When determining a project’s budget, a few factors that must be established are:
6 types of project management budgeting methods
The top six methods for choosing the right budget for a project are as follows:
1. Analogous estimating
This approach to budget estimation involves examining a previously finished project with a comparable scope to the current one and using its budgeting calculations, modified for variations in scope, quality, term of execution, or any other pertinent parameters. Although it is not always a reliable method, it can be used when there is little information available about the upcoming project and a quick estimate is needed. This approach is typically quicker and less expensive than others, but it can only be used by businesses that have completed projects of a similar nature in the past.
2. Parametric estimating
This estimation technique involves estimating the project’s scope, duration, and overall costs by using historical data and other pertinent variables. This is typically accomplished by looking up previous data, computing different costs per unit for various aspects that are shared by the current project, and adjusting the proportions to fit the new project’s scope. This method’s accuracy is typically inversely correlated with the caliber and applicability of the historical data on which it is based.
3. Top-down method
This approach entails examining the project budget as a whole and then determining individual costs for each of the necessary processes. Each component of the overall project is examined, its precise costs calculated, and then the results are contrasted with each component’s initial estimates. Project managers can decide to reduce the scope of some project components to keep it within the overall budget after seeing how cost-effective each process is based on the findings.
4. Bottom-up method
By using the bottom-up approach, the project manager seeks to directly generate a total project budget with the assistance of their project management team, as opposed to the top-down approach, which divides the project into multiple processes and calculates the individual costs for each. For this method, the accuracy of the budget estimates is typically inversely correlated with the accuracy of the data and professional advice obtained during the budgeting period.
5. Three-point estimate
This approach estimates a budget using three different calculations: the most expensive scenario, the most cost-effective scenario, and the scenario with the highest likelihood of occurring. By using these numbers, you can roughly estimate the necessary budget while also evaluating some of the project’s risks.
6. Earned value analysis
Using this technique, you can gauge a project’s budget’s accuracy as it is being carried out. It entails routinely comparing the costs of each project phase with those that were initially estimated, typically using one of the four methods mentioned earlier.
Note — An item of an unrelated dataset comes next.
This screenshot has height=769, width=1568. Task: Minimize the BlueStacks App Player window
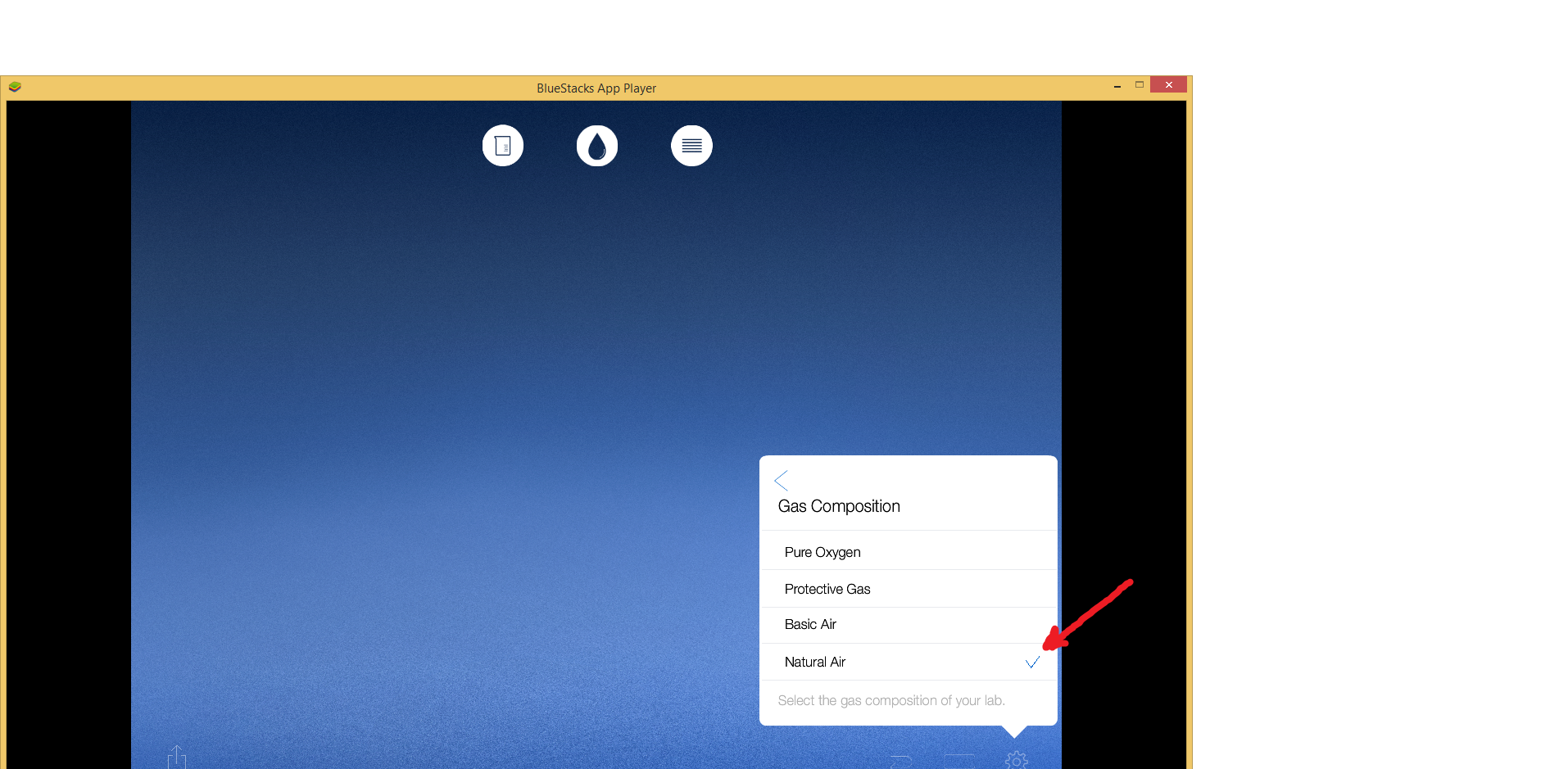click(1117, 85)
Tips for accurate project management budgeting
Consider these tips when determining a projects budget:
What are the methods of project budgeting?
The project manager can determine the project’s budget in four different ways. A project manager can use analogous, parametric, top-down, and bottom-up estimating methods. To understand how they all function, we’ll talk about each of these strategies and examine an example of each one in action.
What are the 4 budgeting methods?
Businesses can use a variety of budgeting techniques, but the four that are most frequently employed are incremental budgets, activity-based budgets, value proposition budgets, and zero-based budgets.